Sophie leaned on the mantelpiece, casting a speculative look at her lover. “It might start off like that. But it wouldn’t be long before the word went out that Lindsay Gordon was back in town again. You’d soon be pulling in your own stories. Where’s your fight gone, Lindsay? You’ve always had a good conceit of yourself. It’s not like you to indulge in self-pity.”
For a long moment, Lindsay said nothing.
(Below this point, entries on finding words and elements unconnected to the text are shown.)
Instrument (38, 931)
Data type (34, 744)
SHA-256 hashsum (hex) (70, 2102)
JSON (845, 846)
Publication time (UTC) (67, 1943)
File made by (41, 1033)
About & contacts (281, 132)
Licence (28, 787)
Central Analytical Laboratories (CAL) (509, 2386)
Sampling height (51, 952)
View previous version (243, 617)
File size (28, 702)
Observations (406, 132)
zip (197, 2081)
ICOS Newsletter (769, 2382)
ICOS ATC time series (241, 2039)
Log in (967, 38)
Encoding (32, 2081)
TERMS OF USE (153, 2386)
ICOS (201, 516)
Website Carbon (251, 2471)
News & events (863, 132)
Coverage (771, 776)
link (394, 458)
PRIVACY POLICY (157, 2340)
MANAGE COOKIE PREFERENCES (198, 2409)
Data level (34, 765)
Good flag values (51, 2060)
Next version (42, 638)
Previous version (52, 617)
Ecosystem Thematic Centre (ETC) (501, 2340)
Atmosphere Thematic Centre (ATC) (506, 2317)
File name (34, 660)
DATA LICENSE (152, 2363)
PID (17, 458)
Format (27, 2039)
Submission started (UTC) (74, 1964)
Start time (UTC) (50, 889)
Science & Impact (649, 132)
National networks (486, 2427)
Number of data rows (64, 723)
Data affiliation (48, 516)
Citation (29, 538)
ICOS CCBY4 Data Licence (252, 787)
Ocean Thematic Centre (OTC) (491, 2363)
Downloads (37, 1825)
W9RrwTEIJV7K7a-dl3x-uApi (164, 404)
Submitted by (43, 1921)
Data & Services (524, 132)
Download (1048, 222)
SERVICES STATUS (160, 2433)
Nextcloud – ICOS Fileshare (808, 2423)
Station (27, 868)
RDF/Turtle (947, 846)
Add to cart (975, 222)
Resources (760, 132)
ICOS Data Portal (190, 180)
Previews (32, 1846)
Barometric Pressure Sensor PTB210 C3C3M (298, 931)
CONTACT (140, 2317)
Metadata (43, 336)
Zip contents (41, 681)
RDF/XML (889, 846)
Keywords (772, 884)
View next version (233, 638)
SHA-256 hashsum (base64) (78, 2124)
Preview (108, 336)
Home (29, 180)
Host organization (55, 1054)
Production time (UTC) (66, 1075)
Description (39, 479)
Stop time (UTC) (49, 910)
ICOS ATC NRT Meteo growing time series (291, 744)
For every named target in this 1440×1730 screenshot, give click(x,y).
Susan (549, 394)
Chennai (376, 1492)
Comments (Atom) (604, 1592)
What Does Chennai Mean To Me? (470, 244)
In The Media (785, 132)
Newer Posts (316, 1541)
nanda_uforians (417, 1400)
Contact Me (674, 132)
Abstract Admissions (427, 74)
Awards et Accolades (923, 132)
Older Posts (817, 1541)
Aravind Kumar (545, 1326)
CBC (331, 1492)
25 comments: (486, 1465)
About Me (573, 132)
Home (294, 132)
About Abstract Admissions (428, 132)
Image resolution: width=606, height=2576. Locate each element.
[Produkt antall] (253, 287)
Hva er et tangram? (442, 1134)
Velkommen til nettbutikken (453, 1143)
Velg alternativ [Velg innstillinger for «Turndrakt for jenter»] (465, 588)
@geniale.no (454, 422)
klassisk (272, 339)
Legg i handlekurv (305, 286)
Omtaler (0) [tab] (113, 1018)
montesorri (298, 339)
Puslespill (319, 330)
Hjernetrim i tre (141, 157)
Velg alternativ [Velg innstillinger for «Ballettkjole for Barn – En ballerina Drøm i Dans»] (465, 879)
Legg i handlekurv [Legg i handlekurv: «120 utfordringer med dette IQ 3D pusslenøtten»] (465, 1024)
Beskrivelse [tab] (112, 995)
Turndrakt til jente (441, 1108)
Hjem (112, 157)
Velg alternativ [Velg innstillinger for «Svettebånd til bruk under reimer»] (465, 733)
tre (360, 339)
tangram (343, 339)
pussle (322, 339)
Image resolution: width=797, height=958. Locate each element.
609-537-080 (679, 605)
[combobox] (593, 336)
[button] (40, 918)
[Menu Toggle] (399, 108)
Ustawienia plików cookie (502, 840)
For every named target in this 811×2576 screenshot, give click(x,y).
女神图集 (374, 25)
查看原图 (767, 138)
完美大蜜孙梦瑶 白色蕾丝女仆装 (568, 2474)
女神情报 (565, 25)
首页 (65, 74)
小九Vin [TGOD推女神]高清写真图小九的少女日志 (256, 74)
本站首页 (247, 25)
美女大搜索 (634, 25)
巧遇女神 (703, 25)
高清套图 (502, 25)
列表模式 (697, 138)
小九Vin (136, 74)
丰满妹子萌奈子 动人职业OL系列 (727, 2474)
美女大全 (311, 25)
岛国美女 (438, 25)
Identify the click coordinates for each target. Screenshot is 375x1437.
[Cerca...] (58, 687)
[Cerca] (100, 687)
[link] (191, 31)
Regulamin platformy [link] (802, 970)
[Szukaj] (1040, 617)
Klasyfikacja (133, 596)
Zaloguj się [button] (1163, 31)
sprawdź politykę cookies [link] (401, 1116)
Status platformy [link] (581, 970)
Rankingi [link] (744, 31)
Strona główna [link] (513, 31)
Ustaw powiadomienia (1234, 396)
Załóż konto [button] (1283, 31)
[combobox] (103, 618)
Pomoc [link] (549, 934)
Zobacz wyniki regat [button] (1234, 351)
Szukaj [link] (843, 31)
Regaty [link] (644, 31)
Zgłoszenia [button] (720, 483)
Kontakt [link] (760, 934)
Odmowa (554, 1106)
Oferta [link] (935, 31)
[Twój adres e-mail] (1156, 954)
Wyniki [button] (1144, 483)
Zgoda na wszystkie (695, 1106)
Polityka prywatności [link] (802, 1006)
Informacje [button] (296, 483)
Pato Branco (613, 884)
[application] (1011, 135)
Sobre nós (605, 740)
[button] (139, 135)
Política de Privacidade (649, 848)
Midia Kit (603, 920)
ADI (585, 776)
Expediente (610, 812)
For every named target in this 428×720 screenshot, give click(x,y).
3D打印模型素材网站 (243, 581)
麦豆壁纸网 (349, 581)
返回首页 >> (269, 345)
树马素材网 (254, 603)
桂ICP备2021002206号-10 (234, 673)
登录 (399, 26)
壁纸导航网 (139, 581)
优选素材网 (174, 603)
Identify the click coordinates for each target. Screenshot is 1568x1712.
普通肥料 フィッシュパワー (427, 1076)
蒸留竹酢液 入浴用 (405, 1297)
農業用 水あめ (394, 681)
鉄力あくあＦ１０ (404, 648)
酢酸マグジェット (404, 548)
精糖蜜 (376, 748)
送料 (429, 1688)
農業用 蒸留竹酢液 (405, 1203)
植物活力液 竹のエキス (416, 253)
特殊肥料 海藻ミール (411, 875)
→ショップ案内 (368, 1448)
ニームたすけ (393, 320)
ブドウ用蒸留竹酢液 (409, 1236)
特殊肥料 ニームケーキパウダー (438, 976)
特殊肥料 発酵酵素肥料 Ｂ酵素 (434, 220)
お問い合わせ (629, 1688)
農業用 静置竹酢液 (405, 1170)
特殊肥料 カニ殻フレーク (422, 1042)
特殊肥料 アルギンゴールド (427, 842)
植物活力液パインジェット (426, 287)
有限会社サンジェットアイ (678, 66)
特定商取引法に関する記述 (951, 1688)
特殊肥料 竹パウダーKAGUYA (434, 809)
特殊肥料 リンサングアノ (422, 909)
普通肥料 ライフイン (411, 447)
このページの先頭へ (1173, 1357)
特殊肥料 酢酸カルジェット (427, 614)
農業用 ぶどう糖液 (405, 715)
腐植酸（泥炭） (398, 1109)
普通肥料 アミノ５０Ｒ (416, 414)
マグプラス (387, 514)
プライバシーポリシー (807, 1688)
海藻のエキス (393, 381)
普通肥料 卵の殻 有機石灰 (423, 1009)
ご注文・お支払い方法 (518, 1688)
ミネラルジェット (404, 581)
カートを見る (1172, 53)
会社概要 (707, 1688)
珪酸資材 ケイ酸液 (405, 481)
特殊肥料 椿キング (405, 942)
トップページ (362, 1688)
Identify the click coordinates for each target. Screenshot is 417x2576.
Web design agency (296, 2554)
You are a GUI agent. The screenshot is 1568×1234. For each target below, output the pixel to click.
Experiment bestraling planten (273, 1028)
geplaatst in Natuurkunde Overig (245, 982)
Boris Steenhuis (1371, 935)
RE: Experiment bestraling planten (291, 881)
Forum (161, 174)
Finally, she took a deep breath. “Maybe I’ve been sitting in your shadow for too long.”
Sophie’s face registered shock. But before she could say anything, the doorbell rang.
“That’ll be the takeaway,” Lindsay said. “I hope you don’t mind, but I didn’t feel up to standing around cooking.”
Sophie frowned. “Of course I don’t mind. Why would I mind, for God’s sake?”
“Because you’ll be paying for it. You’d better go and answer the door. If we wait for me to stagger out there, it’ll be cold by the time we get to eat it.” She pushed herself upright and began to limp towards the kitchen, using whatever furniture was available as a prop.
By the time Sophie returned with a carrier bag full of Indian food, Lindsay had managed to put plates and cutlery on the kitchen table. Sophie dumped the takeaway on the table and headed for the fridge. “You want a beer?”
“Please.” Lindsay busied herself with unpacking the foil containers and tossing the lids into the empty bag. When Sophie returned with a couple of bottles of Sam Adams Boston Lager, Lindsay looked up. “I’m sorry. That was out of order.”